Puri Rishi, Nissen Steven E, Somaratne Ransi, Cho Leslie, Kastelein John J P, Ballantyne Christie M, Koenig Wolfgang, Anderson Todd J, Yang Jingyuan, Kassahun Helina, Wasserman Scott M, Scott Robert, Borgman Marilyn, Nicholls Stephen J
Cleveland Clinic Coordinating Center for Clinical Research (C5R), Department of Cardiovascular Medicine, Cleveland Clinic, Cleveland, OH; Québec Heart & Lung Institute, Québec City, QC, Canada; Department of Medicine, University of Adelaide, Adelaide, Australia.
Cleveland Clinic Coordinating Center for Clinical Research (C5R), Department of Cardiovascular Medicine, Cleveland Clinic, Cleveland, OH.
Am Heart J. 2016 Jun;176:83-92. doi: 10.1016/j.ahj.2016.01.019. Epub 2016 Feb 17.
Statin-mediated low-density lipoprotein cholesterol (LDL-C) lowering fails to prevent more than half of cardiovascular events in clinical trials. Serial plaque imaging studies have highlighted the benefits of aggressive LDL-C lowering, with plaque regression evident in up to two-thirds of patients with achieved LDL-C levels <70 mg/dL. Proprotein convertase subtilisin/kexin type 9 (PCSK9) inhibitors permit LDL-C-lowering by a further 54% to 75% in statin-treated patients. The impact of achieving very low LDL-C levels with PCSK9 inhibitors on coronary atherosclerosis has not been investigated.
To test the hypothesis that incremental LDL-C lowering with the PCSK9 inhibitor, evolocumab, will result in a significantly greater change from baseline in coronary atheroma volume than placebo in subjects receiving maximally tolerated statin therapy.
A phase 3, multicenter, double-blind, randomized, placebo-controlled trial evaluating the impact of evolocumab on coronary atheroma volume as assessed by serial coronary intravascular ultrasound at baseline in patients undergoing a clinically indicated coronary angiogram with angiographic evidence of coronary atheroma, and after 78 weeks of treatment.
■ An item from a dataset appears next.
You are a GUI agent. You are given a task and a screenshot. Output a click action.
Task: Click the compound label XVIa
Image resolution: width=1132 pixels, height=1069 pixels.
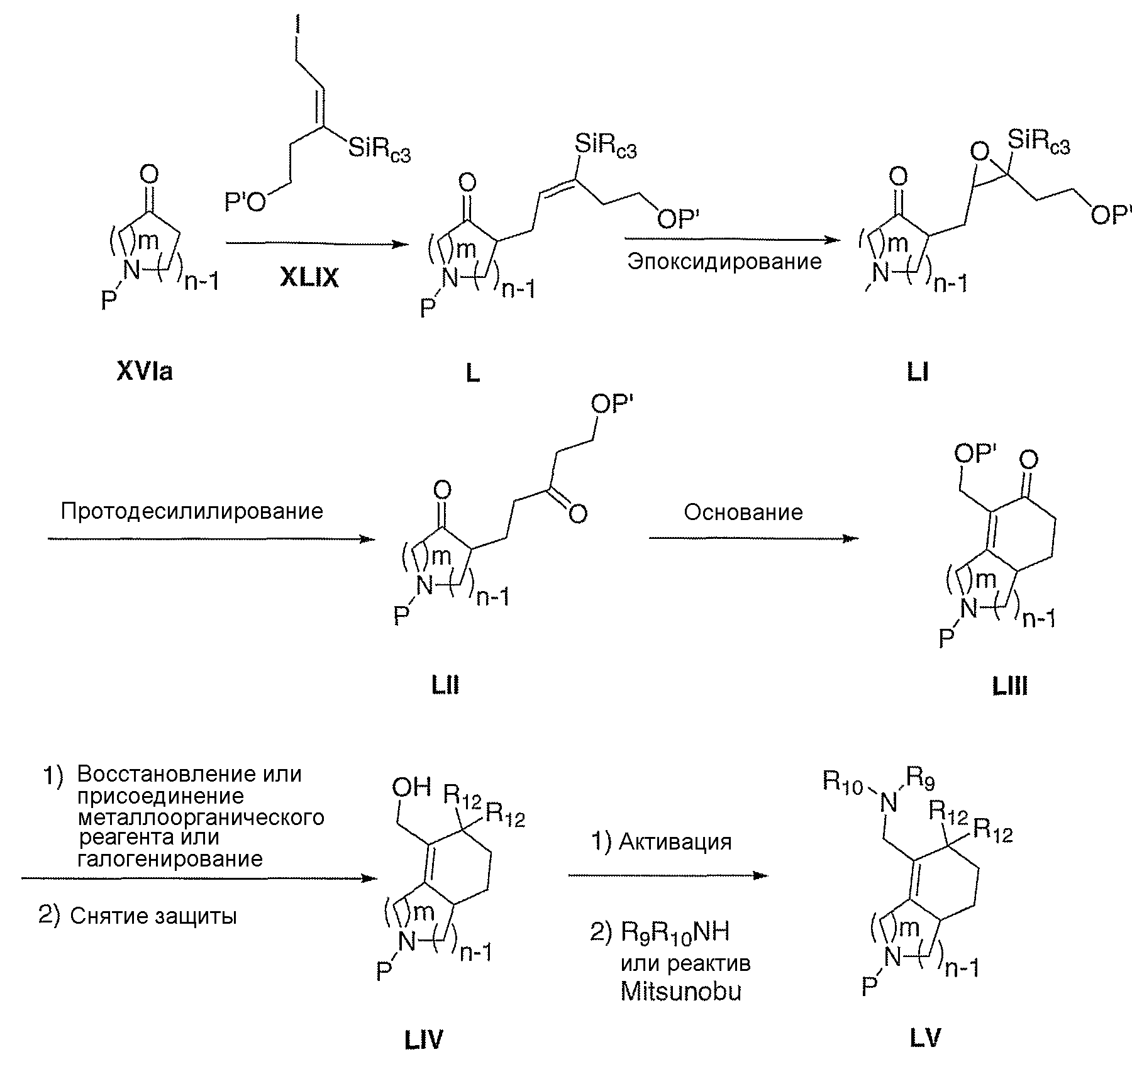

Subjects (n = 968) were randomized 1:1 into 2 groups to receive monthly either evolocumab 420 mg or placebo subcutaneous injections.
The GLAGOV trial will explore whether greater degrees of plaque regression are achievable with ultrahigh-intensity LDL-C lowering after combination statin-PCSK9 inhibitor therapy. GLAGOV will provide important mechanistic, safety, and efficacy data prior to the eagerly anticipated clinical outcomes trials testing the PCSK9 inhibitor hypothesis (www.clinicaltrials.gov identifier NCT01813422).
在临床试验中,他汀类药物介导的低密度脂蛋白胆固醇(LDL-C)降低未能预防超过一半的心血管事件。系列斑块成像研究强调了积极降低LDL-C的益处,在LDL-C水平降至<70 mg/dL的患者中,高达三分之二出现斑块消退。前蛋白转化酶枯草溶菌素/kexin 9型(PCSK9)抑制剂可使接受他汀类药物治疗的患者的LDL-C进一步降低54%至75%。使用PCSK9抑制剂使LDL-C水平极低对冠状动脉粥样硬化的影响尚未得到研究。
检验以下假设:在接受最大耐受剂量他汀类药物治疗的受试者中,使用PCSK9抑制剂依洛尤单抗进一步降低LDL-C,将导致冠状动脉粥样瘤体积相对于基线的变化显著大于安慰剂组。
一项3期、多中心、双盲、随机、安慰剂对照试验,评估依洛尤单抗对冠状动脉粥样瘤体积的影响,该影响通过对接受临床指征冠状动脉造影且有冠状动脉粥样硬化血管造影证据的患者在基线时以及治疗78周后进行系列冠状动脉血管内超声评估。受试者(n = 968)按1:1随机分为2组,每月分别接受420 mg依洛尤单抗或安慰剂皮下注射。
GLAGOV试验将探索在他汀类药物与PCSK9抑制剂联合治疗后,通过超高强度降低LDL-C是否可实现更大程度的斑块消退。在热切期待的检验PCSK9抑制剂假设的临床结局试验之前,GLAGOV将提供重要的机制、安全性和疗效数据(www.clinicaltrials.gov标识符NCT01813422)。